Two findings the bill alone would have hidden: Opus-medium-effort is dominated — Sonnet with caching matches its quality at one fifth the cost. And the Sonnet-to-Haiku move is not a horizontal shift on the frontier; it loses 14 percentage points of pass rate, which the bill alone would have reported as a 75% cost reduction. Either is acceptable depending on what the agent is for — the Pareto plot makes the choice explicit instead of letting a finance dashboard make it implicitly.
Key Takeaways¶
- A configuration is the joint product of model x effort x context x cache x batch tier; the Pareto frontier is the only frame that compares them on cost and quality simultaneously.

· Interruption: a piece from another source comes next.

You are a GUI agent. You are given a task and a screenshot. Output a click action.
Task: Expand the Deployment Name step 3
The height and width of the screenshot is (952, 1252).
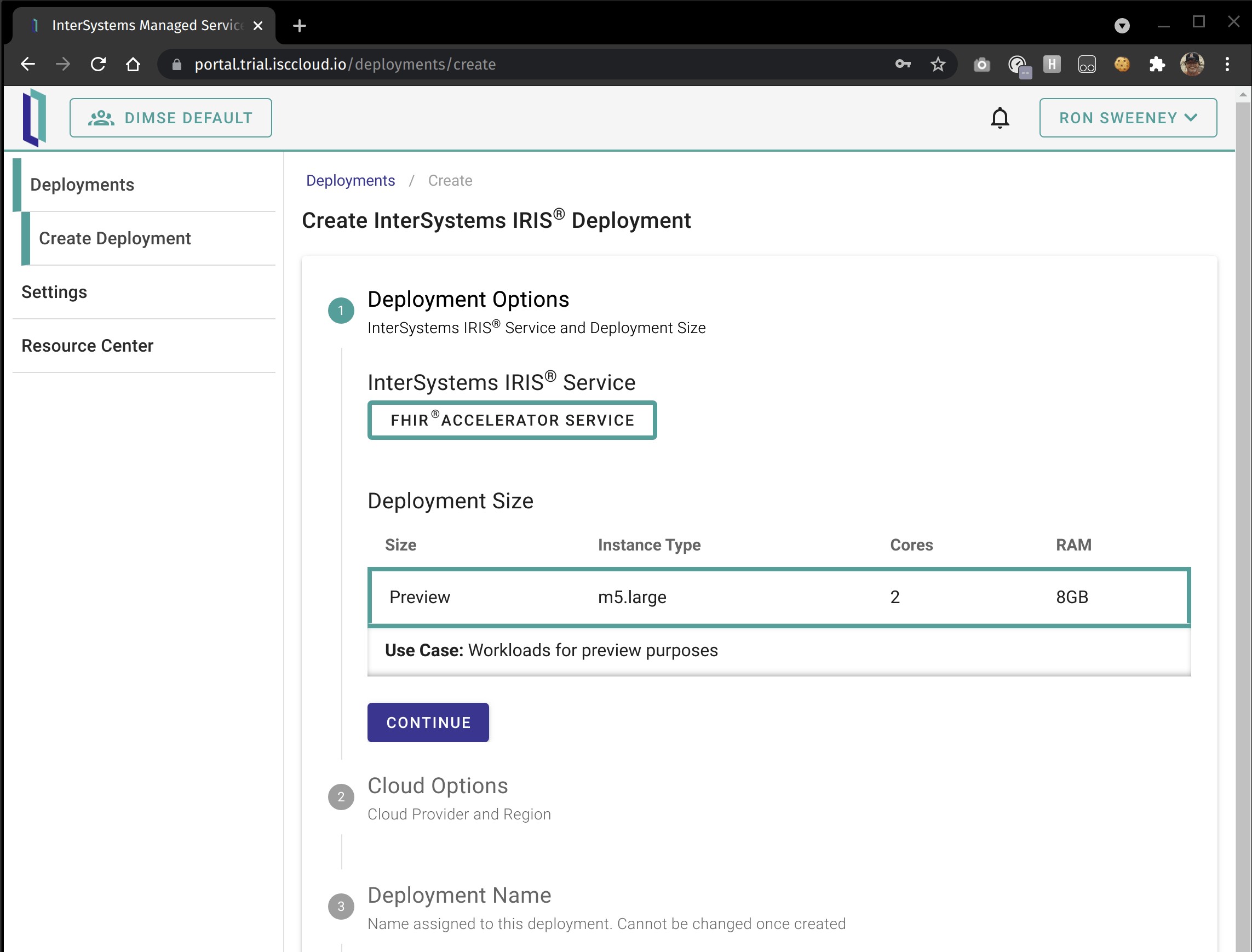[x=459, y=896]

- USD per successful task is the right cost axis. Effective Tokens (
m × (input + 0.1 × cache_read + 4 × output)) is the production-ready intermediate; convert to USD for the plot (GitHub Blog). - One quality axis per plot — test pass rate for code, task pass rate for multi-step agents, field accuracy for extraction; rubric/judge scores carry their own variance and need it measured first.
- Frontiers are sparse in practice — HAL finds the most costly models rarely Pareto-optimal; only a third of tested configurations sit on the frontier on average (HAL, arXiv:2510.11977).
- Increased reasoning effort lowered accuracy in 21 of 36 HAL settings — sweep effort too, never assume monotone (HAL, arXiv:2510.11977).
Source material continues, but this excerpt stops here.